- Exercise instructions
Transcribe exactly the line that contains "Task: Select the Move tool in main toolbar" and all lines following it to the end of the material below; omit everything else.

- The data

%%

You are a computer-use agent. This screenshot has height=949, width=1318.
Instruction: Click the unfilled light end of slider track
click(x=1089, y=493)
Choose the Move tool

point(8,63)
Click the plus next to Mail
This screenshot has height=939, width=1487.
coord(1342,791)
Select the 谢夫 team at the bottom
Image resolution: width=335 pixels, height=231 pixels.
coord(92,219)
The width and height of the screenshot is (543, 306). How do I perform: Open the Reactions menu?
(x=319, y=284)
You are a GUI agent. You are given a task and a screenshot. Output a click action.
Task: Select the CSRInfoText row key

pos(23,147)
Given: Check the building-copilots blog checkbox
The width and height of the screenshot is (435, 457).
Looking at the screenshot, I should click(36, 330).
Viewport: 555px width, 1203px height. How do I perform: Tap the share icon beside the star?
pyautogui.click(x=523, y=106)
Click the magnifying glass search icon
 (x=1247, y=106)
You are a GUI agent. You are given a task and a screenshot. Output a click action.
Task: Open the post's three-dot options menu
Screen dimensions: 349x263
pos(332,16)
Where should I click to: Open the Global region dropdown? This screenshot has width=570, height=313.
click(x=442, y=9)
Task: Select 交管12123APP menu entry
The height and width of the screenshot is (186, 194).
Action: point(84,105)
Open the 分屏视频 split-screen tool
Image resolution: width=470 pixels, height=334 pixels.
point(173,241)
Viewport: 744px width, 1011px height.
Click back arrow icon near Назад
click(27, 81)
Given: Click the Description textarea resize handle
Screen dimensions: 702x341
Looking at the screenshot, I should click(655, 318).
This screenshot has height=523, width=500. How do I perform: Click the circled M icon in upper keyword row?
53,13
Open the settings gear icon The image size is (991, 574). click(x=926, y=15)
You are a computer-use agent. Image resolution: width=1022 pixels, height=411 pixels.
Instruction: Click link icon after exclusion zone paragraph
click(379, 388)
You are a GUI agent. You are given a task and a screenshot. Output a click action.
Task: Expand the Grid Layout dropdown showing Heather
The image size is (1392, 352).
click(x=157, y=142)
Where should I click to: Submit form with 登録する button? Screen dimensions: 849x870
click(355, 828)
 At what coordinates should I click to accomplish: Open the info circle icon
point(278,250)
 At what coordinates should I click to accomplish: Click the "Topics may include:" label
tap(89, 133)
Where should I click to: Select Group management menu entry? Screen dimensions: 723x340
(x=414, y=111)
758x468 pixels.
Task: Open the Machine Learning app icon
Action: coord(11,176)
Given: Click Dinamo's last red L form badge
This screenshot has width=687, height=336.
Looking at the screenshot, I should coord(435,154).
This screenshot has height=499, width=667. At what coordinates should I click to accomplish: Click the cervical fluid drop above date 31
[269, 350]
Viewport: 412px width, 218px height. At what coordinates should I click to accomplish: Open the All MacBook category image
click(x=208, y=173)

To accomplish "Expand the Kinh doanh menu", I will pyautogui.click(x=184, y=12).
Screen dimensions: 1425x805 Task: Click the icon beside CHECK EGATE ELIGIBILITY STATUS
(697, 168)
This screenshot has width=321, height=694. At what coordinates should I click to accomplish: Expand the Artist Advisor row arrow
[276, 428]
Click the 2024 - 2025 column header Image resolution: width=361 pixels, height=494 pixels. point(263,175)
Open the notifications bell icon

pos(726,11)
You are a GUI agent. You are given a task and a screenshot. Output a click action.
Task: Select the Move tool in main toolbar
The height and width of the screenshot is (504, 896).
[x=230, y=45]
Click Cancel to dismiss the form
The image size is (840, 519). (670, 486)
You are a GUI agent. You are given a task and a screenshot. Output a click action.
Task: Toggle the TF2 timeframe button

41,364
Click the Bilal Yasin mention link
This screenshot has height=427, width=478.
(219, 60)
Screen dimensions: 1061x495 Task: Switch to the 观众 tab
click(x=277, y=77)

%%

- Task solution
Task: Select the Move tool in main toolbar
The height and width of the screenshot is (504, 896).
[x=230, y=45]
Click Cancel to dismiss the form
The image size is (840, 519). (670, 486)
You are a GUI agent. You are given a task and a screenshot. Output a click action.
Task: Toggle the TF2 timeframe button

41,364
Click the Bilal Yasin mention link
This screenshot has height=427, width=478.
(219, 60)
Screen dimensions: 1061x495 Task: Switch to the 观众 tab
click(x=277, y=77)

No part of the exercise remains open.